Most villages were hidden from the river, their presence revealed only by a boat or two on the banks, fenced up vegetable plots, &/or villagers bathing & kids playing in the river. For some a break in the vegetation was the only indication of a path leading from the river up to the village proper. The cat didn't take photos of most of the villages as each time the boat stopped, passengers would rush off the boat & onto the banks to relieve themselves, leaving behind dark patches on the sand. There were hardly any bushes to hide behind, & most simply turned to face away from the boat, mooning those who stayed on board.
Somewhere after this the engine died twice more. Mr Boatboy managed to revive it once with a lot of hammering, but after the second time, nam maan moht laew (lit. fuel finish already), & we drifted along with an empty fuel tank & empty jerrycan that no amount of hammering can ever fill. Mr Boatboy did his best with a bamboo pole to prevent us from being drawn into the turbulent sections & crashing into rocks, but still the boat ended up spinning from side to side, at one point almost a full 180 degrees.

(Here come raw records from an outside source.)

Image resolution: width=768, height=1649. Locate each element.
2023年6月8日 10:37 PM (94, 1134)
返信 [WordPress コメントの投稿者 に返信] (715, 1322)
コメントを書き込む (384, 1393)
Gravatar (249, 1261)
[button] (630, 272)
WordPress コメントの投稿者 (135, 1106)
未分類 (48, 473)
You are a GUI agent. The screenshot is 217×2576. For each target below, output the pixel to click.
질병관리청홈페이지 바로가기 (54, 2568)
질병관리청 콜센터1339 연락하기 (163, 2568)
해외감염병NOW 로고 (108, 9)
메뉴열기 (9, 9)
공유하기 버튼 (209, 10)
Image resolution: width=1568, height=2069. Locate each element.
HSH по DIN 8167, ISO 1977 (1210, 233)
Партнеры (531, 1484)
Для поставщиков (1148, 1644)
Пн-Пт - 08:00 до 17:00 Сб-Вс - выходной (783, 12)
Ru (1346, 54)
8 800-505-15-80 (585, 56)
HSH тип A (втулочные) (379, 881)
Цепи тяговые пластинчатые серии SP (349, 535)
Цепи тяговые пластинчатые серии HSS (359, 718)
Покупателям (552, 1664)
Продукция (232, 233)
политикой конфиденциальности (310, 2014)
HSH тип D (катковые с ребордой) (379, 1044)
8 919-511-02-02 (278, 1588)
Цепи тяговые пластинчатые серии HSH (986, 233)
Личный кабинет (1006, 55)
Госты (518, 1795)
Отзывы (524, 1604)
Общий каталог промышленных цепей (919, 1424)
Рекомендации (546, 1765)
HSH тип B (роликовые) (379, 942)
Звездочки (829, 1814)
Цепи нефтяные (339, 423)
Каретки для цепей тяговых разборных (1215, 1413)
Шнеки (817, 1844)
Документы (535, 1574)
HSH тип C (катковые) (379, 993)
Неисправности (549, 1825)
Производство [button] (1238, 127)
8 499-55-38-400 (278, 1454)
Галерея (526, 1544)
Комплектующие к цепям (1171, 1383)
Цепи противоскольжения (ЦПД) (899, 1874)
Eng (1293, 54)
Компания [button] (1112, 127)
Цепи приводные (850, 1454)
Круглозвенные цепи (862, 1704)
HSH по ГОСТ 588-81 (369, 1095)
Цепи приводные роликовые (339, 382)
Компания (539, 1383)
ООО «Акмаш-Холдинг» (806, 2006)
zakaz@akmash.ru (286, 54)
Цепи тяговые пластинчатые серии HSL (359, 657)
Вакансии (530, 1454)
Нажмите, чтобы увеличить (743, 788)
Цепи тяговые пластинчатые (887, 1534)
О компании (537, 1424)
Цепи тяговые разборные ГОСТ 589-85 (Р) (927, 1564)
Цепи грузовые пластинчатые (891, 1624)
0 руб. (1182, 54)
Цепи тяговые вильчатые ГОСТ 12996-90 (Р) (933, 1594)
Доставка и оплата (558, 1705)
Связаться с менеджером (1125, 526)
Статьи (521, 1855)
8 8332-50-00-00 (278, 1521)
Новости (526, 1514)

Can't imagine the situation if we were headed upriver instead of downriver...For once the normally placid Lao started to appear agitated...Drift, drift, drift your boat/Haphazardly down the stream/Merrily, merrily, merrily, merrily/How long more of this before I scream =P
There was a hell lot of shouting when the locals caught sight of a passing boat, & Mr Boatboy readied himself for more fuel aftertaste. Stacks of kip & some litres of fuel were exchanged. A lot of spitting & many rinses of Mr Boatboy's mouth later, the engine came to life & we were chugging on our way to Muang Khua again.